Password – Complex passwords are no longer the optimal protection method.
The National Institute of Standards and Technology (NIST) has released new guidelines on password management, encouraging the use of long passwords instead of complex passwords. This change marks a significant shift in information security thinking.
The new guidelines, published in September 2024, are part of NIST’s second public draft SP 800-63-4, the latest version of the Digital Identity Guidelines. For many years, the traditional view has encouraged creating complex passwords that combine uppercase letters, lowercase letters, numbers, and special characters. It was believed that this complexity would make passwords harder to guess or crack through brute-force attacks.
However, in practice, this complexity requirement often leads users to develop poor habits. They may reuse passwords or choose overly simple passwords that only minimally meet criteria, such as “P@ssw0rd123”. Over time, NIST has found that focusing on complexity can backfire and actually weaken security.
Password strength is often measured by entropy, a measure of unpredictability.
NIST has shifted from enforcing complex rules to encouraging longer passwords in its latest guidelines. Password strength is typically measured by entropy, a measure of unpredictability. In other words, entropy is the number of combinations that can be generated using the characters in a password. The higher the number of combinations—or entropy—the harder it is for an attacker to crack a password using brute force or guessing.
Studies show that users often have difficulty remembering complex passwords. This leads them to reuse passwords across multiple websites or rely on easily guessable patterns, such as substituting letters with similar-looking numbers or special characters. The requirement to change passwords every 60 to 90 days, which many organizations enforce and NIST no longer recommends, exacerbates this behavior.

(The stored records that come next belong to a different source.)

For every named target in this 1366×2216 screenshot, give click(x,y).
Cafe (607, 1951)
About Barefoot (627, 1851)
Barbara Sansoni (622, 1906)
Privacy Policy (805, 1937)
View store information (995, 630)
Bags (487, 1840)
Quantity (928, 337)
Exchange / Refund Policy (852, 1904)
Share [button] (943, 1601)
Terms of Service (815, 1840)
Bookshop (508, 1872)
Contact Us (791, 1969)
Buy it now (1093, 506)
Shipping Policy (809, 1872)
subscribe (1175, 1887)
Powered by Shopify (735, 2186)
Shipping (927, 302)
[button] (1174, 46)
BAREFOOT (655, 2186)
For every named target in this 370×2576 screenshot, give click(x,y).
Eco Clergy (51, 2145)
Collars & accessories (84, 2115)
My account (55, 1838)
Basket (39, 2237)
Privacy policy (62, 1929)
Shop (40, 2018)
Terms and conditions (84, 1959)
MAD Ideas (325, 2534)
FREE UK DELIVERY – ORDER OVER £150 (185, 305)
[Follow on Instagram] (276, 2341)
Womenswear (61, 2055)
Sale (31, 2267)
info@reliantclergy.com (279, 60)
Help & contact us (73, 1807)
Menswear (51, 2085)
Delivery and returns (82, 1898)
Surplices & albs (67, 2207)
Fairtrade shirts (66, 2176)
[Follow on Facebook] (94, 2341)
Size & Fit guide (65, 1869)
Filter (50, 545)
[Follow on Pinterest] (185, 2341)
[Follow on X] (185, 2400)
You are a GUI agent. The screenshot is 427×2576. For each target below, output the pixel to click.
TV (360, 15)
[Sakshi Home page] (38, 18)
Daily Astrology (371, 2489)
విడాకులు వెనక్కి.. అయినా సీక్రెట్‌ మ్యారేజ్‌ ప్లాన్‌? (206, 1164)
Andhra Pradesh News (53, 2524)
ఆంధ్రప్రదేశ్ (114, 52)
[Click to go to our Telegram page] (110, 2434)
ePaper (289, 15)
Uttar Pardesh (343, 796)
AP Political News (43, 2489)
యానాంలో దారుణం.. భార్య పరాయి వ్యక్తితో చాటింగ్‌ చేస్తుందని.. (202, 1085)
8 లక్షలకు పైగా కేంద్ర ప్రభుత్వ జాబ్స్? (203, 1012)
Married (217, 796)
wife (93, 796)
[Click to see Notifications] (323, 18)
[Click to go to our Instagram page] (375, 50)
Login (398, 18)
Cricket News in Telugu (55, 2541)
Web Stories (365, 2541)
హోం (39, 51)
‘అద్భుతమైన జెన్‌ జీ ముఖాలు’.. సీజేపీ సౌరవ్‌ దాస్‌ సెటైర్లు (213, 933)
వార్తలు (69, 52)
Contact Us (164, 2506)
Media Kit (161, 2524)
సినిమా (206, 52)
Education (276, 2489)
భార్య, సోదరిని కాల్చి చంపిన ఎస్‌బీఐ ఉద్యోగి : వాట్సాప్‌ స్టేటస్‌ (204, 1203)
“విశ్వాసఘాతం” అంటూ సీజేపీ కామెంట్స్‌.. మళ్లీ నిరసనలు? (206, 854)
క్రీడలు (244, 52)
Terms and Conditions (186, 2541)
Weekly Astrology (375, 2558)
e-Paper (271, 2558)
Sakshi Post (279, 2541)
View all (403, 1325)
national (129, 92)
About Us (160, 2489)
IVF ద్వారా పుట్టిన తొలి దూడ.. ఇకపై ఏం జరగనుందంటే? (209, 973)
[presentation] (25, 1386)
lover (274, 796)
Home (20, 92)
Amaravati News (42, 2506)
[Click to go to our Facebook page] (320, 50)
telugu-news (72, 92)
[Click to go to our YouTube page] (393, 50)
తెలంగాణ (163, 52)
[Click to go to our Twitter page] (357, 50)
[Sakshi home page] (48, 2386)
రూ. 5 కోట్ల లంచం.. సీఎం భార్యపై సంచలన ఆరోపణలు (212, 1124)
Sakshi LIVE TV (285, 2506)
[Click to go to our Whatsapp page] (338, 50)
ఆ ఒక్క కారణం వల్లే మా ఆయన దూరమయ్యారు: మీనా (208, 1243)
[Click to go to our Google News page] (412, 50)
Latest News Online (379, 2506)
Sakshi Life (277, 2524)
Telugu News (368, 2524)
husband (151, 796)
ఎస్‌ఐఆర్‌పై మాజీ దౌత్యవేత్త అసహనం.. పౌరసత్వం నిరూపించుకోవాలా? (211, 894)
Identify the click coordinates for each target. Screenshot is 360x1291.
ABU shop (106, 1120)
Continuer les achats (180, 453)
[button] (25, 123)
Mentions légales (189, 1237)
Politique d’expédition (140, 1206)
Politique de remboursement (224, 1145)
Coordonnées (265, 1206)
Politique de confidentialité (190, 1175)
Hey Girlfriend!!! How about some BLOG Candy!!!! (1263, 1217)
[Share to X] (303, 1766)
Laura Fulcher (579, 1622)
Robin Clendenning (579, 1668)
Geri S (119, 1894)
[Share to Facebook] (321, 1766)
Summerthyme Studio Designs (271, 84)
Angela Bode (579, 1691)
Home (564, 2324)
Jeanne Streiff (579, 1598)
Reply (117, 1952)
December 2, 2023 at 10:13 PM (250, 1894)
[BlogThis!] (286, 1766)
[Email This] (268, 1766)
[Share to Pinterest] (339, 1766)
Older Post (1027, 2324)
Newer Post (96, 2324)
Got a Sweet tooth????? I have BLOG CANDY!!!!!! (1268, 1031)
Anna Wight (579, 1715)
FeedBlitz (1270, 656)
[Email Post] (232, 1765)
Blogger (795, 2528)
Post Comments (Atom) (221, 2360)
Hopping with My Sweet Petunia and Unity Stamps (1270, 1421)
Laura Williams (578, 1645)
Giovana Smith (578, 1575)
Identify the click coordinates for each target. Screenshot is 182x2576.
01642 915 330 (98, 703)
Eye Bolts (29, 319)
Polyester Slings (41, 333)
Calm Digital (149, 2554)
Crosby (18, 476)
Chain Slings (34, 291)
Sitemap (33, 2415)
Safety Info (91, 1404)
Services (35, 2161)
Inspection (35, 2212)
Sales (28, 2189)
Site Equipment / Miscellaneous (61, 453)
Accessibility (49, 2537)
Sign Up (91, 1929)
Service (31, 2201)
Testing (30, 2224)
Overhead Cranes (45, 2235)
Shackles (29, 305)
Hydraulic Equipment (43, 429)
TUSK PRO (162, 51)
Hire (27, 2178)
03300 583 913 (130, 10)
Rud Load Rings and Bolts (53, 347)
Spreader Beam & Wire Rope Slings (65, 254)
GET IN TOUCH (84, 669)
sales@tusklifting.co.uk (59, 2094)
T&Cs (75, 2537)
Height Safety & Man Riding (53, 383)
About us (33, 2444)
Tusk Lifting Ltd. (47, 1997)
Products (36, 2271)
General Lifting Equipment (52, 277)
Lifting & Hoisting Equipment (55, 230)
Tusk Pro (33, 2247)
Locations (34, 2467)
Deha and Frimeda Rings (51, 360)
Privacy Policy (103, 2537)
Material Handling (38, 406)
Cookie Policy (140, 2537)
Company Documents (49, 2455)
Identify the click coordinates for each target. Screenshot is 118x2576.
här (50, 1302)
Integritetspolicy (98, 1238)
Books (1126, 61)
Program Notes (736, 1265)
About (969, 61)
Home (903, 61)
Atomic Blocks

While complexity can contribute to entropy, length plays a much more significant role. A longer password with more characters can exponentially increase the number of possible combinations, making it harder for an attacker to guess, even if those characters are simpler. A long, memorable passphrase made up of several simple words is an example. For instance, “bigdogsmallratfastcatpurplehatjellobat” is both secure and user-friendly. Such passwords strike a balance between high entropy and ease of use, ensuring users do not resort to unsafe behaviors like writing down passwords or reusing them.
The advancement of computational power has made cracking short, complex passwords easier. However, even complex algorithms struggle with long passwords due to the immense number of possible combinations. Recently, New York City Mayor Eric Adams announced a change from a four-digit passcode to a six-digit passcode on his personal smartphone before handing it over to law enforcement. This addition of two digits increased the number of possible combinations from 10,000 to 1,000,000.
In the new recommendations, NIST emphasizes allowing users to create passwords up to 64 characters long. A 64-character password using only lowercase letters and real words would be extremely difficult to crack. If it includes uppercase letters and special characters, cracking the password would be nearly impossible mathematically.